LAUSR

Supramolecular photosensitizers based on the nano-sized drug delivery or combination therapy have been proposed as a promising strategy for cancer treatment. Herein, we screen and develop a series of multifunctional single component carrier based natural small molecule sterols (Ergosterol, β-Stiosterol, Stigmasterol) that simultaneously possess self-assembly ability, anticancer activity and better biocompatibility and biodegradability, to deliver photosensitizer chlorin e6 (Ce6) for significantly combined and safe antitumor photodynamic therapy. The resultant ergosterol-Ce6 nanodrugs (Ergo-Ce6 NPs) have enhanced ROS generation by promoting Type I photoreactions, while Ce6 mainly exists as monomer state in assembled Ergo-Ce6 NPs via intermolecular π-π stacking and hydrophobic interactions.
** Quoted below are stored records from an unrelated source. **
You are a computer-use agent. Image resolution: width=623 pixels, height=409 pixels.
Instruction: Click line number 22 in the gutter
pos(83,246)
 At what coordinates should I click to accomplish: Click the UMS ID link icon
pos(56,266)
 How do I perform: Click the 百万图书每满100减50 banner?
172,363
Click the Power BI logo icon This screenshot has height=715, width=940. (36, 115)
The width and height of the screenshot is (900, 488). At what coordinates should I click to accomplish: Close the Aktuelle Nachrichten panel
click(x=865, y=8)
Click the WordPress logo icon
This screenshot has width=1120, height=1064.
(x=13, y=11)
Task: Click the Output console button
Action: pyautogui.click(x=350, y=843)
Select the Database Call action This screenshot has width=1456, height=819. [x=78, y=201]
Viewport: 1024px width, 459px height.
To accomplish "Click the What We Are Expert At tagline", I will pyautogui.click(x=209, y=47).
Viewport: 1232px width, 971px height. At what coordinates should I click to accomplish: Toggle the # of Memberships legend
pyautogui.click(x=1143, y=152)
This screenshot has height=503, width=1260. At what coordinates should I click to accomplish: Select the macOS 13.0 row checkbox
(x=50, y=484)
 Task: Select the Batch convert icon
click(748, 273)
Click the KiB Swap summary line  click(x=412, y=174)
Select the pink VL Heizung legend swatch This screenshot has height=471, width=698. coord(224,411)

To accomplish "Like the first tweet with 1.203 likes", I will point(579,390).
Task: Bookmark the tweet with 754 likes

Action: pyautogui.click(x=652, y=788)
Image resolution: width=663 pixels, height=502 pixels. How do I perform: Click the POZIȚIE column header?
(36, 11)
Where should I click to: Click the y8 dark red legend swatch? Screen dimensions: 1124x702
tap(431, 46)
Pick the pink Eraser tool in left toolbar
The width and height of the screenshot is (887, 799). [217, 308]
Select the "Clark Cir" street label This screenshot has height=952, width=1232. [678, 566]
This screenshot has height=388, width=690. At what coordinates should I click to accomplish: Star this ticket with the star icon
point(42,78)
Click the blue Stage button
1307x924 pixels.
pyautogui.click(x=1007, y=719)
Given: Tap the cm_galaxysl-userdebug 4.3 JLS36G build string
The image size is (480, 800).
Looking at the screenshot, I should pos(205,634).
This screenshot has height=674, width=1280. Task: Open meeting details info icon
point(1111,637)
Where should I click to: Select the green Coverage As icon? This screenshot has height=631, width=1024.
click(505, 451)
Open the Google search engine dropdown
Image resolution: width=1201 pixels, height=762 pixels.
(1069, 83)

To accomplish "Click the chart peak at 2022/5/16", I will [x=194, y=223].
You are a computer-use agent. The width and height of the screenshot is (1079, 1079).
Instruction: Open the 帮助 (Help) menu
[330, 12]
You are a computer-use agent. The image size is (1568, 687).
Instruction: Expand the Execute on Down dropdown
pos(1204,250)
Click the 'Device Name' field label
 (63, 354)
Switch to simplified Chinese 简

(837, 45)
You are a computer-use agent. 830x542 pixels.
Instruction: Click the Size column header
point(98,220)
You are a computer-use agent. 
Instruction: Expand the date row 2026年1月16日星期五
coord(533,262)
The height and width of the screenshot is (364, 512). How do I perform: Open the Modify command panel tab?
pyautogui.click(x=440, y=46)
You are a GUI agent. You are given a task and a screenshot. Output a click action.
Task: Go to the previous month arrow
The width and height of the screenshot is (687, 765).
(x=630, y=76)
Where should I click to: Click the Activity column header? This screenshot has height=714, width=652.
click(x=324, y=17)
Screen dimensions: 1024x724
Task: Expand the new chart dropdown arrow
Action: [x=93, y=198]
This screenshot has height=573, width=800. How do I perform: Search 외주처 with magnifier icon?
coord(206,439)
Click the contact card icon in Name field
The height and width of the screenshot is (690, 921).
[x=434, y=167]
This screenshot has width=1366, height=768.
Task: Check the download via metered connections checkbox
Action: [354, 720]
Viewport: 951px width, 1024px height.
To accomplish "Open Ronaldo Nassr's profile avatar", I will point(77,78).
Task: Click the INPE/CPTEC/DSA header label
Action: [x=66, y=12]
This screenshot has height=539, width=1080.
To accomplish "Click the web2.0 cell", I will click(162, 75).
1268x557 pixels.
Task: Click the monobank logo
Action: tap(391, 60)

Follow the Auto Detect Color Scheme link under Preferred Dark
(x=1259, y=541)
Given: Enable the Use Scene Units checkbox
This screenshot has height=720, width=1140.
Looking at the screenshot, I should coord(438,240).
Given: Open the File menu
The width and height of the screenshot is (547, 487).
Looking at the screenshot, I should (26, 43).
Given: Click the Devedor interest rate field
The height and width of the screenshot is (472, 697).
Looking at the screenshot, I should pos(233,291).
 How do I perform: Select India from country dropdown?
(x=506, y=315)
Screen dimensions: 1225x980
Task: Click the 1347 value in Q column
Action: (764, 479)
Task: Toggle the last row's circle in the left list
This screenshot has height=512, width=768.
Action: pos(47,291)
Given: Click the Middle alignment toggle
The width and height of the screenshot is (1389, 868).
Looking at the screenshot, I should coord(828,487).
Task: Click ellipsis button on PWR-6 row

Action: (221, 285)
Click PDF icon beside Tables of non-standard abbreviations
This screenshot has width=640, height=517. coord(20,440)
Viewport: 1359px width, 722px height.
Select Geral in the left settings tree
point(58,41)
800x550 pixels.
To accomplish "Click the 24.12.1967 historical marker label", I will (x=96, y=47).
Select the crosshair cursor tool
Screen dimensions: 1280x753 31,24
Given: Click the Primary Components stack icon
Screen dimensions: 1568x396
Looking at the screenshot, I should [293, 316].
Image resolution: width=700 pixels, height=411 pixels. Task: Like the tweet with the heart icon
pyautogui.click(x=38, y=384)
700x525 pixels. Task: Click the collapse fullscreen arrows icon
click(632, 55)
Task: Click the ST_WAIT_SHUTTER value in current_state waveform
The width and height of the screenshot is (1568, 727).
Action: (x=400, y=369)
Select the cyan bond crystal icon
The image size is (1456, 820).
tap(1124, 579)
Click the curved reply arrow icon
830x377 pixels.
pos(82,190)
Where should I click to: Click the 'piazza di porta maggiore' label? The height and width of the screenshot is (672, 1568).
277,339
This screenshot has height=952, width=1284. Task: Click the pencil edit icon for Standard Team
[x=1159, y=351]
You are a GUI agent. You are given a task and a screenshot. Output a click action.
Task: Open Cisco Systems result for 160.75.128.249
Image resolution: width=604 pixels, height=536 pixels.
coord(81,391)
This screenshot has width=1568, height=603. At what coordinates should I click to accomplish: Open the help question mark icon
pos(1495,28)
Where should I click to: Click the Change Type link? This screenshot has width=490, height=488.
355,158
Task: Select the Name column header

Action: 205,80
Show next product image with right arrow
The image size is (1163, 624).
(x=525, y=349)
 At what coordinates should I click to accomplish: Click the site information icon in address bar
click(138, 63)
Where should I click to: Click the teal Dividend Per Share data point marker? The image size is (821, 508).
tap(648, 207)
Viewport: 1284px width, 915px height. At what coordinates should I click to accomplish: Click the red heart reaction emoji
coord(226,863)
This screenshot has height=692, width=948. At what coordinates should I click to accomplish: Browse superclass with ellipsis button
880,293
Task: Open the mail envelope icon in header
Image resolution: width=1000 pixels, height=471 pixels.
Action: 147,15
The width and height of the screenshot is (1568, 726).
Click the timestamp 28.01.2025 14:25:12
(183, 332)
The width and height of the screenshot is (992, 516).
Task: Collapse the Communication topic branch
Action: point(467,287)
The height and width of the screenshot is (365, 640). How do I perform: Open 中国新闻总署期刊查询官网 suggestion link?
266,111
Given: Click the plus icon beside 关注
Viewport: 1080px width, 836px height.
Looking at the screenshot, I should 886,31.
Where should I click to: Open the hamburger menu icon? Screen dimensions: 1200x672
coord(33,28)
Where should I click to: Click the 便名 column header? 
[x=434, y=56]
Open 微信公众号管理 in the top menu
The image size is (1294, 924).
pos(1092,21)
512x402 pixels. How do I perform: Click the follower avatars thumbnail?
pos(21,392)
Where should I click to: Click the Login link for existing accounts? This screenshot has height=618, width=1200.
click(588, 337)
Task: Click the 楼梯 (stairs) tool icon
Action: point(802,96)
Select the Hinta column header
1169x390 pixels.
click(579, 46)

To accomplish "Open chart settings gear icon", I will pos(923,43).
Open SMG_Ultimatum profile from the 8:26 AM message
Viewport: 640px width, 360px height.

In addition, with the improved water-solubility and stability, higher intercellular ROS generation, Ergo-Ce6 NPs show remarkably in vitro phototoxicity with about 73 % and 92 % cell inhibition ratio to 4T1 and MCF-7 cancer cells at a rather low dosage of Ce6 (1 μg/mL). Moreover, the excellent tumor targeting ability of Ergo NPs and prolonged blood circulation ensures a quick tumor accumulation of Ergo-Ce6 NPs, resulting in significantly in vivo enhanced anticancer efficiency of 86.4 %, higher than the anticancer ability of Ergo NPs (51.0 %) or Ce6 PDT alone (59.5 %). Furthermore, the resulting nanodrugs have better biocompatibility and biodegradability, low in vivo toxicity, all of which ensure a safe tumor therapy. This study provides a promising perspective to develop more natural self-assembled biological small molecules nanomaterials for the fabrication of novel medicinal photosensitizers for clinical application in the future.